● **Data to process**:

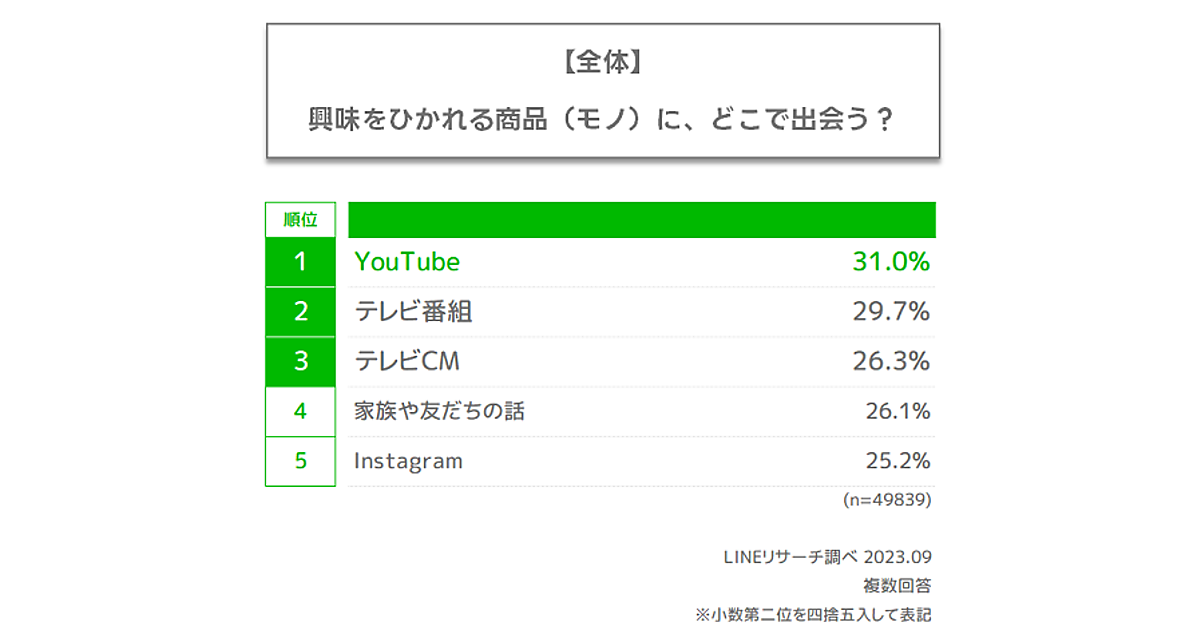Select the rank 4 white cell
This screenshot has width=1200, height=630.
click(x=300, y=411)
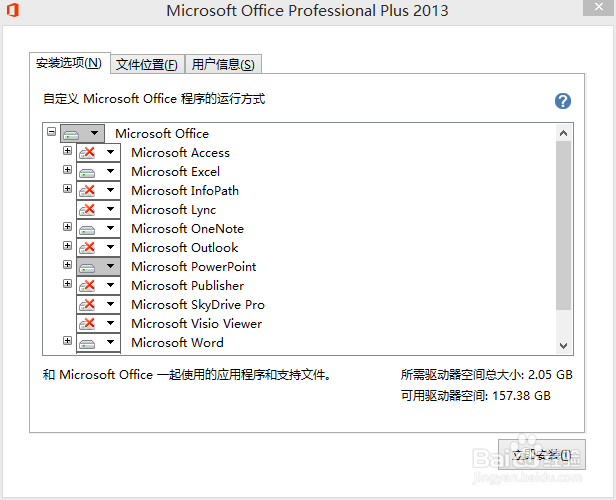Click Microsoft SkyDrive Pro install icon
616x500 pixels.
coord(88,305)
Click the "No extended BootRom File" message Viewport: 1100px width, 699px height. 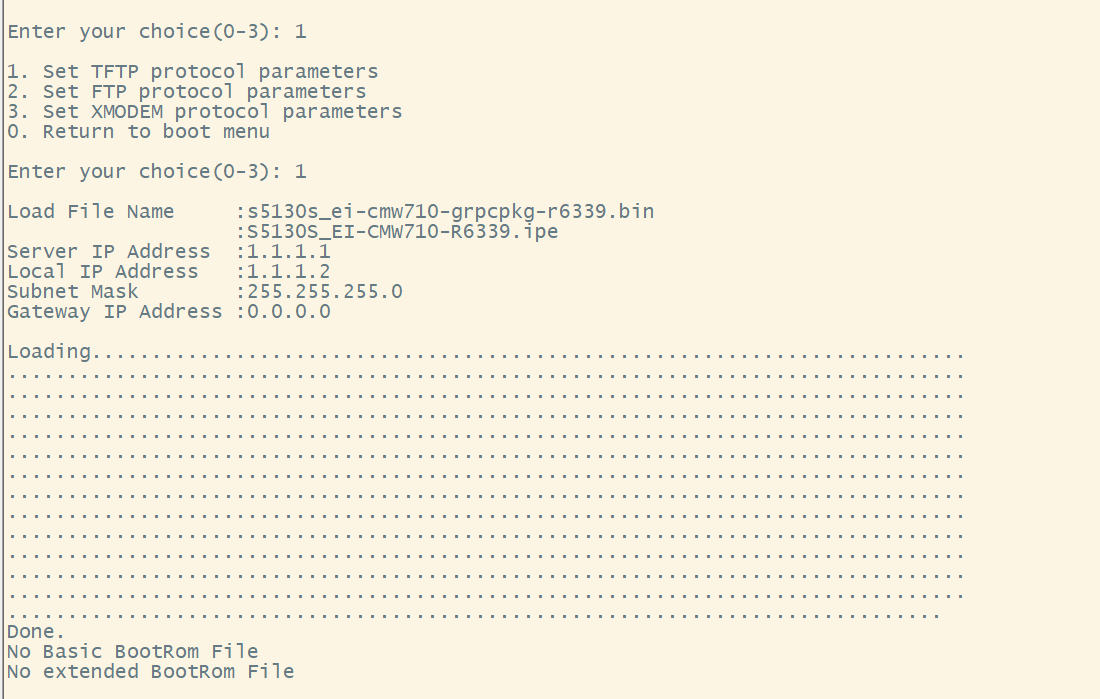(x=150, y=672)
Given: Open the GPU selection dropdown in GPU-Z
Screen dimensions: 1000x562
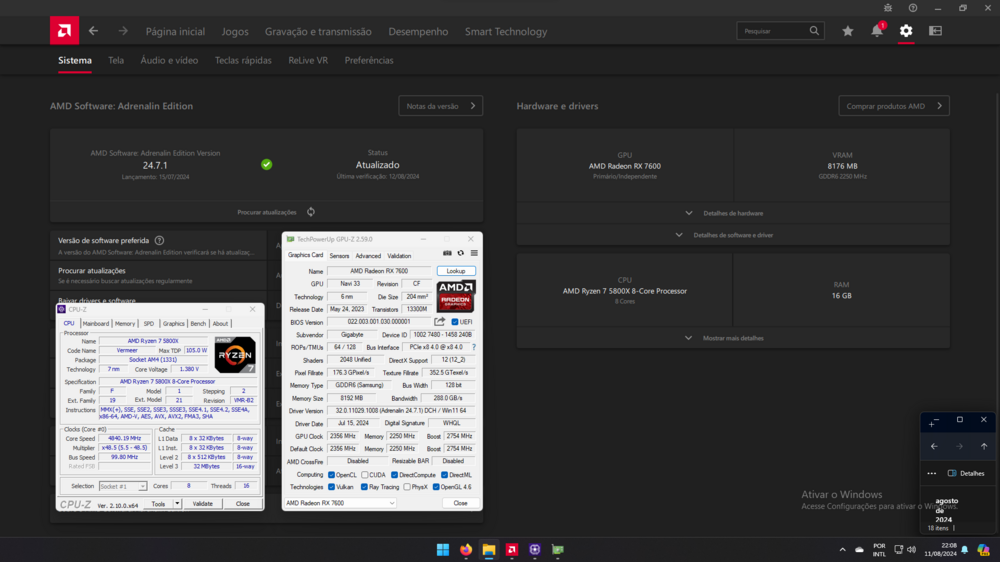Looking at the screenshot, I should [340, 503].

● **Exercise brief**: In the listing above, retype exactly, and only, the lines from the one containing "Given: Open the" through the last line, both included. Omit the pictures.

● **Exercise output**:
Given: Open the GPU selection dropdown in GPU-Z
Screen dimensions: 1000x562
Looking at the screenshot, I should [340, 503].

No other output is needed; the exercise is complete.